Later, after returning to the lab, the group hired Yash Wani, then an undergraduate and now a PhD student, to help modify PVC pipes at the UW Makerspace. Using various diameters of pipe purchased at a local hardware store, Ahmed, Yani and their team altered the length and diameter of the pipes until they could produce the same resonance as they voice they were attempting to imitate.

Eventually, the team developed an algorithm that can calculate the PVC pipe dimensions needed to transform the resonance of almost any voice to imitate another. In fact, the researchers successfully fooled the security systems with the PVC tube attack 60 percent of the time in a test set of 91 voices, while unaltered human impersonators were able to fool the systems only 6 percent of the time.

The spoof attack works for a couple of reasons. First, because the sound is analog, it bypasses the voice authentication system’s digital attack filters. Second, the tube does not transform one voice into an exact copy of another but instead spoofs the resonance of the target voice, which is enough to cause the machine-learning algorithm to misclassify the attacking voice.

Fawaz says part of the motivation behind the project is simply to alert the security community that voice identification is not as secure as many people think it is, though he says many researchers are already aware of the technology’s flaws.

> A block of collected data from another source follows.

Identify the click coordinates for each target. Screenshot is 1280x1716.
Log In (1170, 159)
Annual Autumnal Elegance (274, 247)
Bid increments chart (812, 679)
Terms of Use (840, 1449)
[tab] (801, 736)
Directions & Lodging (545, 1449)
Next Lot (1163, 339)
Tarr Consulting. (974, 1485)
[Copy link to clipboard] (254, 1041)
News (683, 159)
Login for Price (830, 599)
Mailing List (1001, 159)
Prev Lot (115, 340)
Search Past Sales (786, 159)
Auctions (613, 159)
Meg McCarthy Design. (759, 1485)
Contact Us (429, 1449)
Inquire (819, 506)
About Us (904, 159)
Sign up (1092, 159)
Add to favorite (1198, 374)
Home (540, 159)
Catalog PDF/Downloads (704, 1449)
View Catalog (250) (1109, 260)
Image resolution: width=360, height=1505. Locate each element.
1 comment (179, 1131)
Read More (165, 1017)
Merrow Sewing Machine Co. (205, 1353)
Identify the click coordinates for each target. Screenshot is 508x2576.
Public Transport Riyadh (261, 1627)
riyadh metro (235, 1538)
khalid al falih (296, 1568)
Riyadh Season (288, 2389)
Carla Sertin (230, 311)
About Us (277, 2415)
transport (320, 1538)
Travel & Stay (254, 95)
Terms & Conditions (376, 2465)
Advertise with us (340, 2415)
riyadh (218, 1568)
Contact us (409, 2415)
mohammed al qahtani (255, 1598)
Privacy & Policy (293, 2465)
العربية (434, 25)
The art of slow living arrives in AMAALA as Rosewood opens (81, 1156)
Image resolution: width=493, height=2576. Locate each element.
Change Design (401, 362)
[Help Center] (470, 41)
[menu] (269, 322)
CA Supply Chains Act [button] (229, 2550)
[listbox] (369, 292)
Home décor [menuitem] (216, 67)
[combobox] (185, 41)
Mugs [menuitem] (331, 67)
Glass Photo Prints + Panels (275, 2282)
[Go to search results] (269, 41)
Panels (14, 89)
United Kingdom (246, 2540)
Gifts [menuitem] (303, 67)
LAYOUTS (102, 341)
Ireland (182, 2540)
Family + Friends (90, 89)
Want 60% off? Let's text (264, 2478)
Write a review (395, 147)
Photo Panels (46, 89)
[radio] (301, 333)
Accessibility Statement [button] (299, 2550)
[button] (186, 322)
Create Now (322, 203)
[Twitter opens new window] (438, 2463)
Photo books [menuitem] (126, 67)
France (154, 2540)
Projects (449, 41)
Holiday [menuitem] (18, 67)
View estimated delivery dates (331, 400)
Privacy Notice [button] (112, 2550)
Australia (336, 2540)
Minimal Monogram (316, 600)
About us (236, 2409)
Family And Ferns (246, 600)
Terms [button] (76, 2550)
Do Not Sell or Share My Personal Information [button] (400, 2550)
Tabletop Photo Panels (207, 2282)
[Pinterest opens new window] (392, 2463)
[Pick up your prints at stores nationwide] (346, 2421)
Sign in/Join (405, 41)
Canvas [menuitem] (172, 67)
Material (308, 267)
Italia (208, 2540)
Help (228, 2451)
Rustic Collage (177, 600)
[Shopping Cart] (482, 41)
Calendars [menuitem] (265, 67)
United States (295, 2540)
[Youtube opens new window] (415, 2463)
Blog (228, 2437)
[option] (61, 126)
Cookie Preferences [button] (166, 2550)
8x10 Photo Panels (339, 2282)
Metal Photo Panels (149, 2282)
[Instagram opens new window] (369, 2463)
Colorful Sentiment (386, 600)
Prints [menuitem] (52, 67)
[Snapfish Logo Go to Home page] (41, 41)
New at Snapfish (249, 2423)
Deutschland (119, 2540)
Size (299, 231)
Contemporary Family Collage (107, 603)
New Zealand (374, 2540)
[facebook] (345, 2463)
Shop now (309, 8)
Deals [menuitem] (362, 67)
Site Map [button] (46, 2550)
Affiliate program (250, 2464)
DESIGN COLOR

The project has a bigger goal as well.

“We’re trying to say something more fundamental,” Fawaz says. “Generally, all machine learning applications that are analyzing speech signals make an assumption that the voice is coming from a speaker, through the air to a microphone. But you shouldn’t make assumptions that the voice is what you expect it to be. There are all sorts of potential transformations in the physical world to that speech signal. If that breaks the assumptions underlying the system, then the system will misbehave.”